ご招待
(-_-)zzz
「ヘリアさんヘリアさん!さっきの、熊をぐさぐさーってしたのはどんな魔法なんですか!?」
「そういえば私も気になっていたのだ。あのような魔法は見たこともない。よければ教えてくれないか?」
現在俺は、馬車内で質問攻めに遭っています。
「あ〜、えーと、アレは厳密に言えば魔法というよりは魔力を使った剣技で・・・」
この質問で既に5つ目だ。娘が質問すると確実に父も話に乗ってきて、両方に伝わる説明をしなきゃならないのが結構大変なのだ。馬車に乗ってから町までの道の半分を進んだ程度なのに、精神的にはもうクタクタになってしまった。
「どういうことですか!?」
うぅ、キラキラした目が・・・!そんなに期待に満ちた視線を浴びせないでくれ・・・!あと領主様!あんたまでキラキラ・・・いや、ギラギラに近い視線向けるな!普通に怖いから!

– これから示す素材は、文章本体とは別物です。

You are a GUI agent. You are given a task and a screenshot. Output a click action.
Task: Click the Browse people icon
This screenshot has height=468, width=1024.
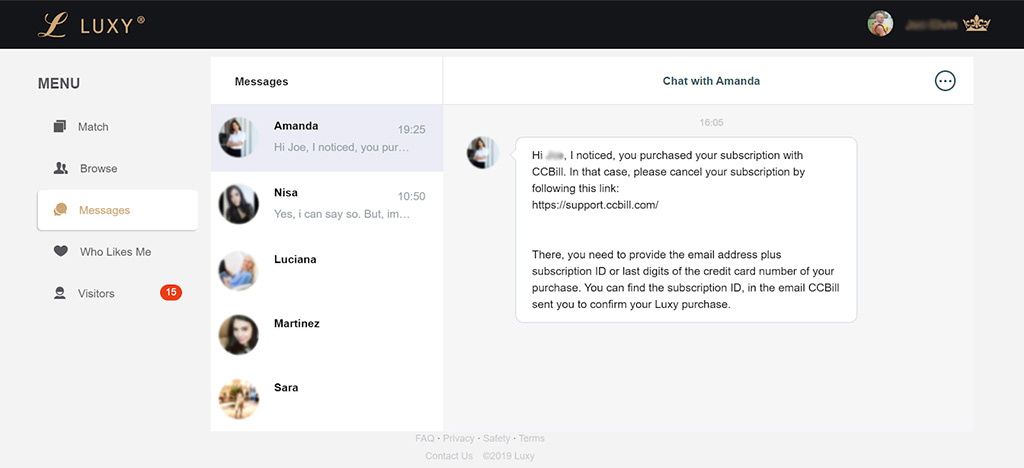61,168
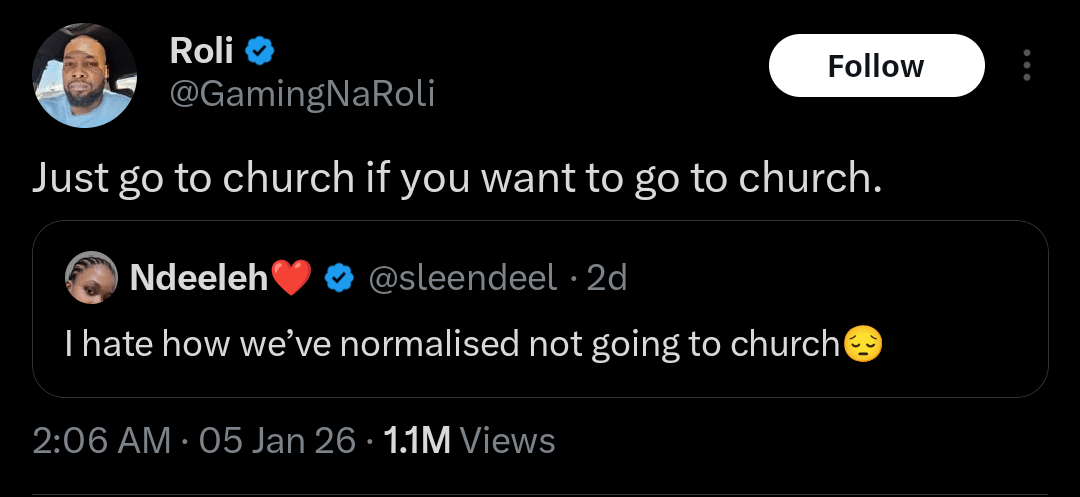This screenshot has height=497, width=1080.
Task: Click the pensive face emoji
Action: click(864, 344)
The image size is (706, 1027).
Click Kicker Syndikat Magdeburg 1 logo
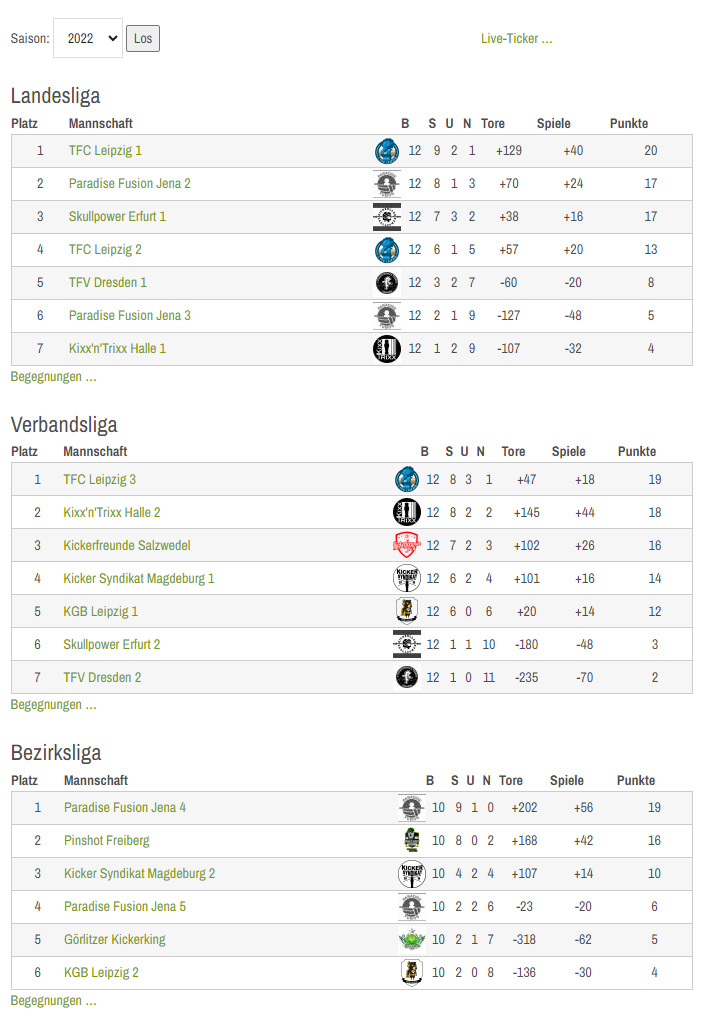407,579
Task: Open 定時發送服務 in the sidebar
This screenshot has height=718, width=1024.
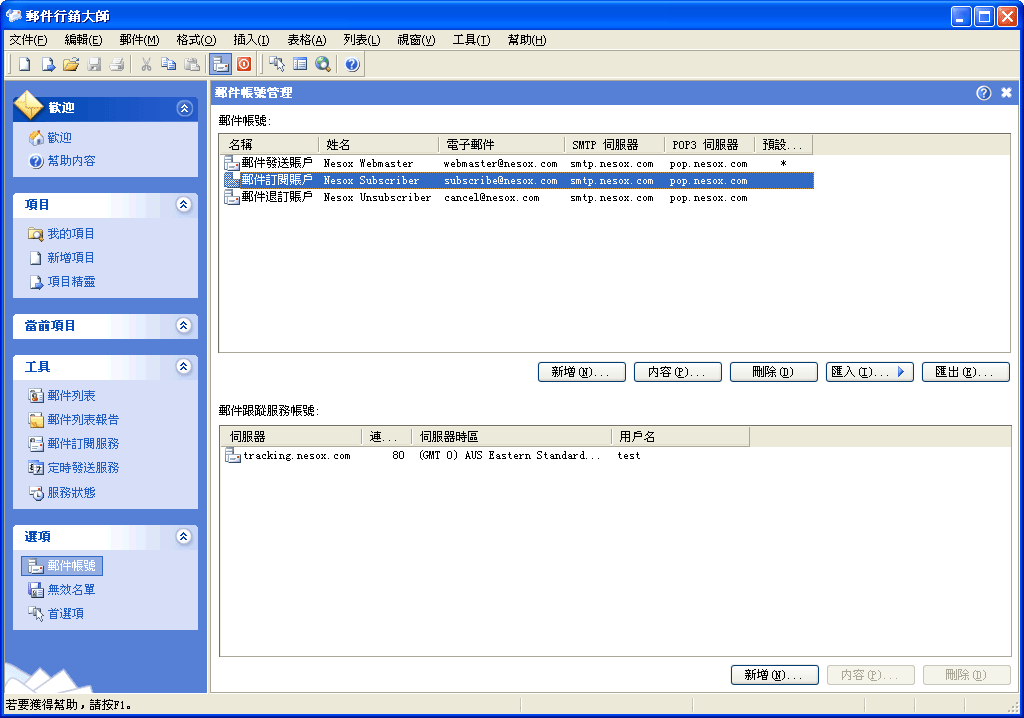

なお、こうした展開が町に着くまでの半刻の間続き、まったく休まることのない道中となった。
◇ ◇ ◇
「通してくれ」
「子爵様がお帰りになった!道を開けろ!」
町の入口の検問をたった一声で開けさせた光景に少し驚いた。流石は領主だね。あと、子爵だったのか、知らなかった。
「・・・?子爵様、そちらの少女は?」
「恩人だよ。屋敷に招こうとおもってね」
「そうでしたか。一応、名前だけは確認させてもらっても?」
「あ、はい。ヘリアといいます」
「ヘリア様ですね。ようこそ、フォリスへ」
この町の名前かな?フォリス、ね。子爵様のファミリーネームが由来だったりするのかもしれない。
「さて、では我が屋敷へ案内しようか」
「お願いします」
「ヘリアさんヘリアさん!」
お嬢様、せめてもう少しお静かにね。
「ほぇー、賑わってるんですね」
「まあね。少し離れたところに海があるんだ。海辺の村や町から海産物が届くから、そのおかげさ。海独特の潮の香りもするんじゃないかい?」
ヒクヒクと鼻を動かすと、確かにそれらしい匂いがした。
「海産物かぁ・・・最近は食べてなかったな」
「だったら是非ともこの町でたらふく食べていくといい」
「ヘリアさん!一緒に町を見て回りませんか!?」
ガリアス様と話をしていると、やたらハイテンションなお嬢様から観光に誘われた。
・・・今更だけどさ、俺まだこのお嬢様の名前知らないんだけど。ちょっとやばくね?
「領主様、あの、娘さんのお名前は・・・?」
「む?そういえばまだだったか?ふむ、なら挨拶しなさい」
お嬢様様がスッと立ち上がって俺の真正面にくる。
「改めまして、フォード子爵家当主ガリアス・フォードが娘、ソフィエラ・フォードと申します」
・・・おぉう。人懐っこい小動物みたいだったのに、突然、華麗なお嬢様になった。え、もしかして別人だったり?
「ちょうど自己紹介も済んだところで、屋敷が見えてきたぞ」
視線を前に向けると、そこにはかなりの大きさのお屋敷があった。
「さて、お腹も空いているだろう。海鮮料理、期待してくれたまえ」
さぞかし豪華な海鮮料理なんだろうなぁ・・・ジュルリ。
頭の中が一瞬でご飯色に染まったヘリアだった。